Ajax nodded. “He is a man, if I were you, to be wary of.” He filled both of their glasses and pushed away his plate. He had only eaten the one bite. “That is what I want to discuss with you, Penelope. Your future. Yes. I can see that you are surprised. We hardly know each other, you are thinking, but I’m sure as time passes you will come to feel like I have…that I have known you for quite some time.”

Ajax’s voice had slipped into an uncomfortable, almost seductive, tone. She pushed the plate away. “I have to get back to work,” she said. “I have a few things to take care of.” Number one would be asking Reese for her cross back. Number two, she thought, would be to get out of town. Leave Ajax and Reese to play their games. They certainly deserved each other. She was almost to the door when she felt a hand on her shoulder.

Reese parked the Mustang in the car port, went inside his apartment, and lay down. The fog had partially burned off. Misty sunlight through the flimsy curtains made the room too bright for sleeping. He stuffed the corners of a blanket around the curtain rod. The rest of the blanket hung over the curtain, darkening the room, but still he could not sleep.

He stared at the ceiling. Father Ramon’s killing was no typical whodunit. The door had been locked from the inside. The method of death was by sickle. Ramon had been hung by the feet. In fact, in all his years in homicide, he’d never seen a murder like this. Even the Anaheim Vampire’s killings were more straight forward.

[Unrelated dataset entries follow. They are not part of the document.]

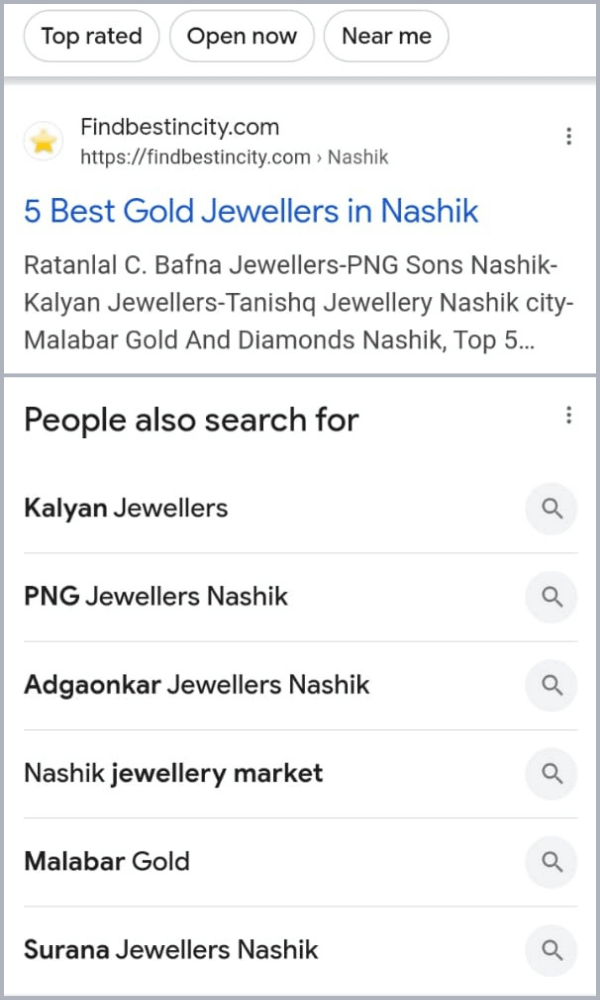Click the search icon beside Nashik jewellery market

tap(551, 773)
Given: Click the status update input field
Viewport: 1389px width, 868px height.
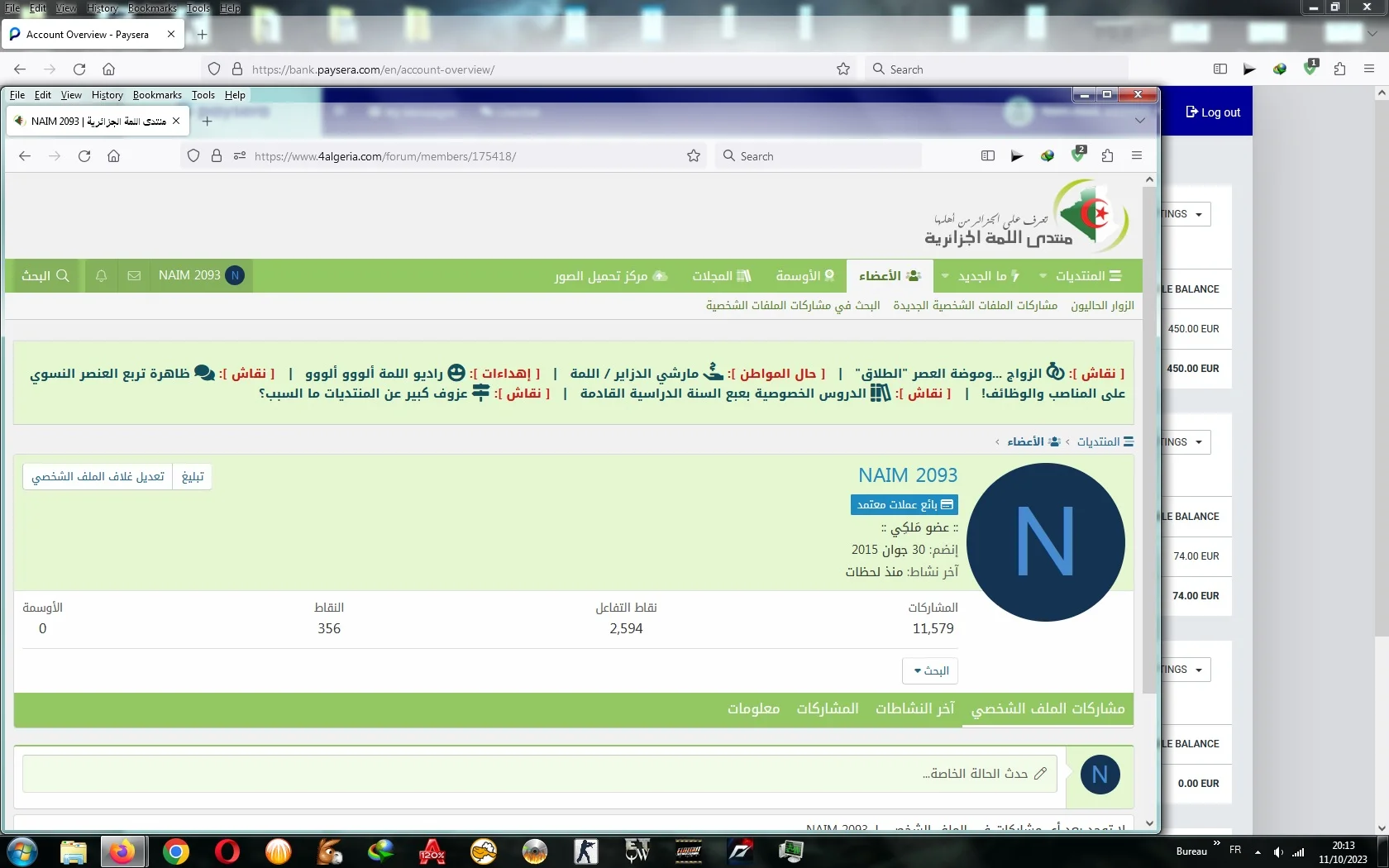Looking at the screenshot, I should pos(539,774).
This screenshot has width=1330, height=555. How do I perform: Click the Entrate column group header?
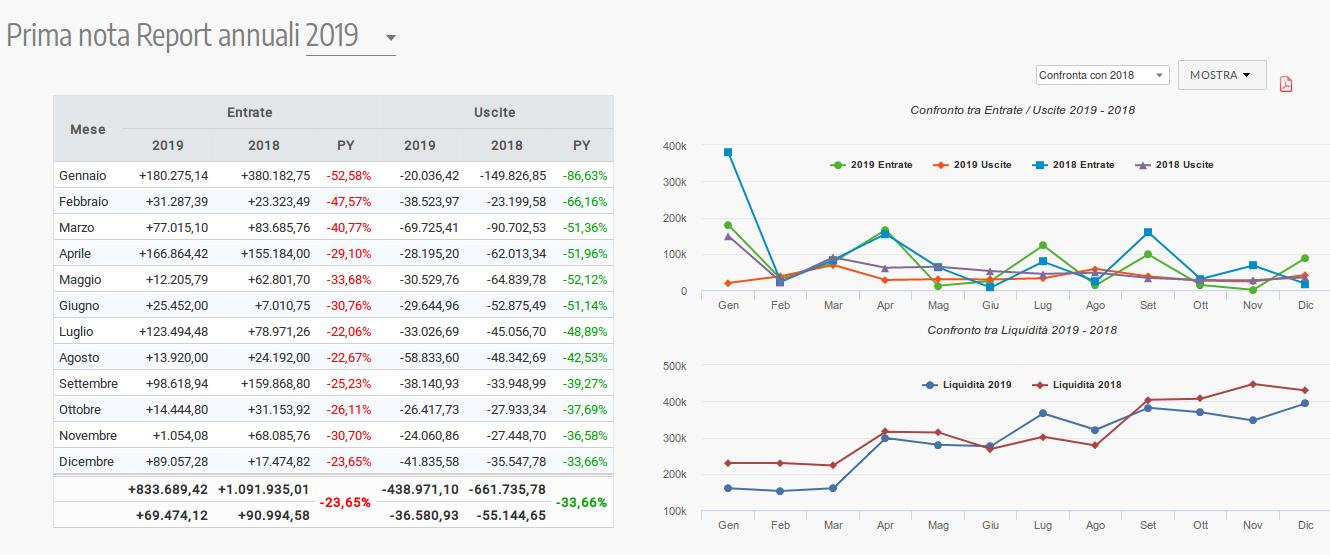249,112
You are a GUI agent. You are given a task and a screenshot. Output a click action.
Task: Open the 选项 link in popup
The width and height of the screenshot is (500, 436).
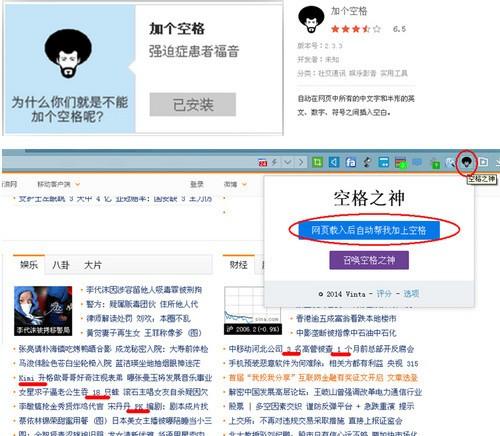(411, 294)

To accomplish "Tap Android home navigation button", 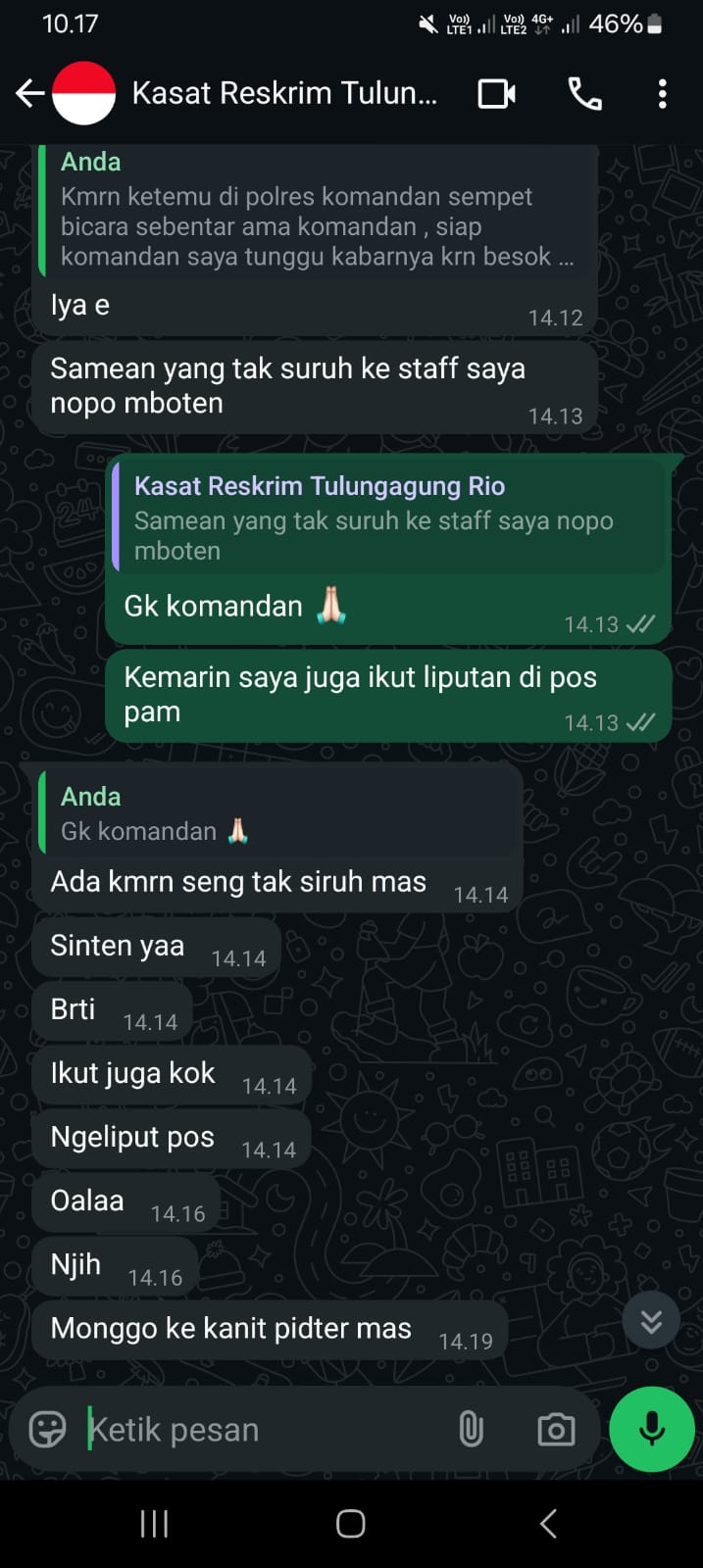I will (x=351, y=1523).
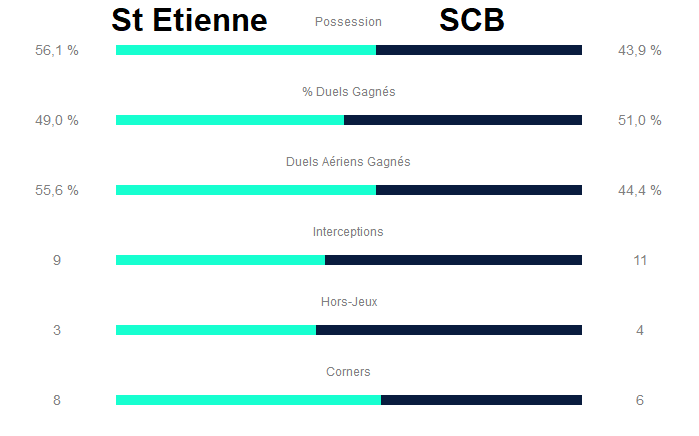
Task: Select the Interceptions stat label
Action: click(x=348, y=232)
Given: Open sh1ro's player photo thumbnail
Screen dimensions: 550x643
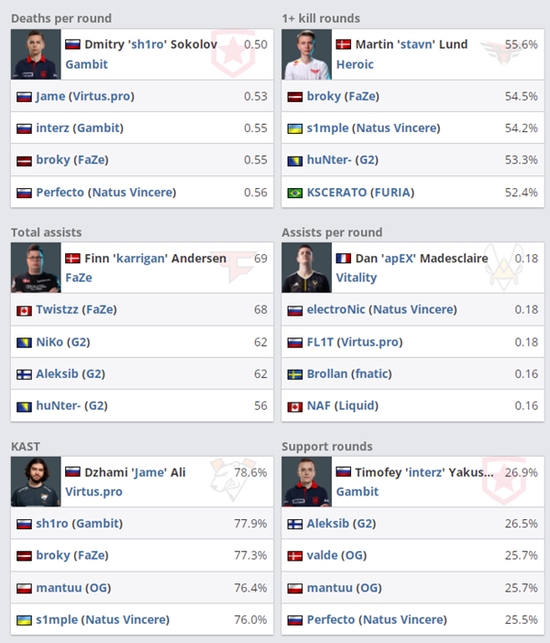Looking at the screenshot, I should tap(36, 54).
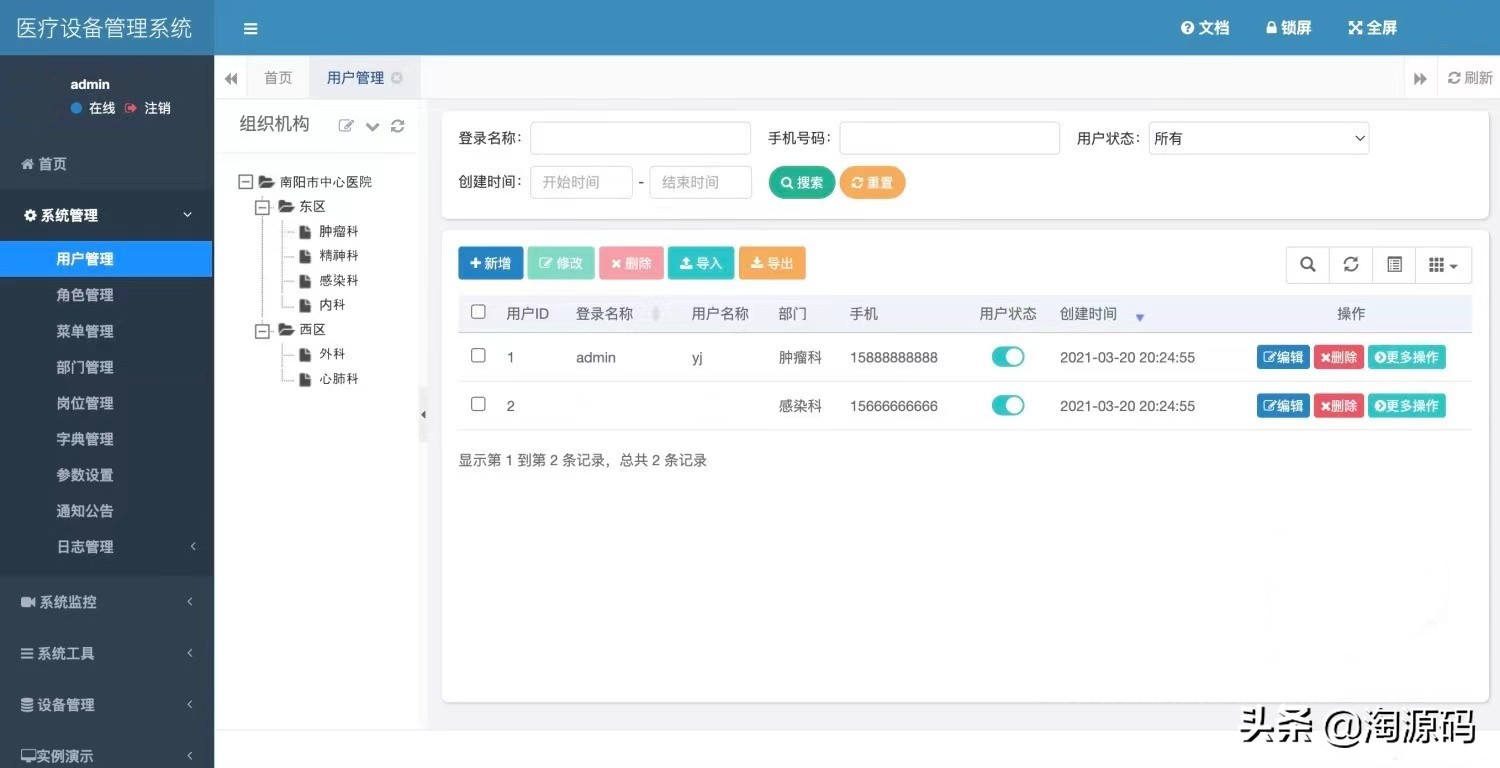Open the column visibility list icon
1500x768 pixels.
click(x=1395, y=264)
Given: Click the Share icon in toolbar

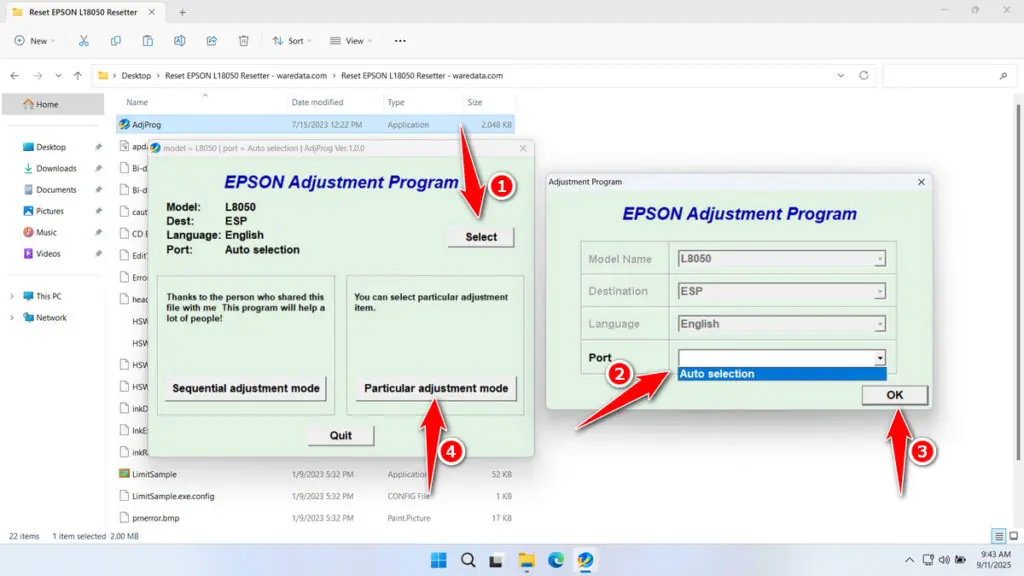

If you just looked at the physical evidence, Rusty was the prime suspect: her sickle covered with her fingerprints. Her threatening Ramon. If he had not alibied her out, she’d still be in jail. He’d been a cop too long to trust people. He was sure that Rusty had not killed Ramon simply because he was sure that she could not hoist a three hundred pound man without help. And, while very adept at most things, she could not walk through walls.

Next question: Who’d framed her? Ajax? And why? It made no sense, unless Ajax had planned to play the hero in getting Rusty out of jail. But then Ajax had not lifted a finger to help her. Or had he? And used a retired LA cop as his helper.

He was sure Ajax was the killer, but there was also the slight chance it was a priest or a group of priests, the slight chance that Ramon had been the centerpiece in a three ring sex orgy.

On the other hand, he was nearly certain the priests knew nothing, simply because there had been no cover-up. If Ramon’s death had been a sex accident, the priests would have gone to great lengths to hide the facts. There would have been huge explanations and lengthy denials, but the priests seemed as shocked as everyone else.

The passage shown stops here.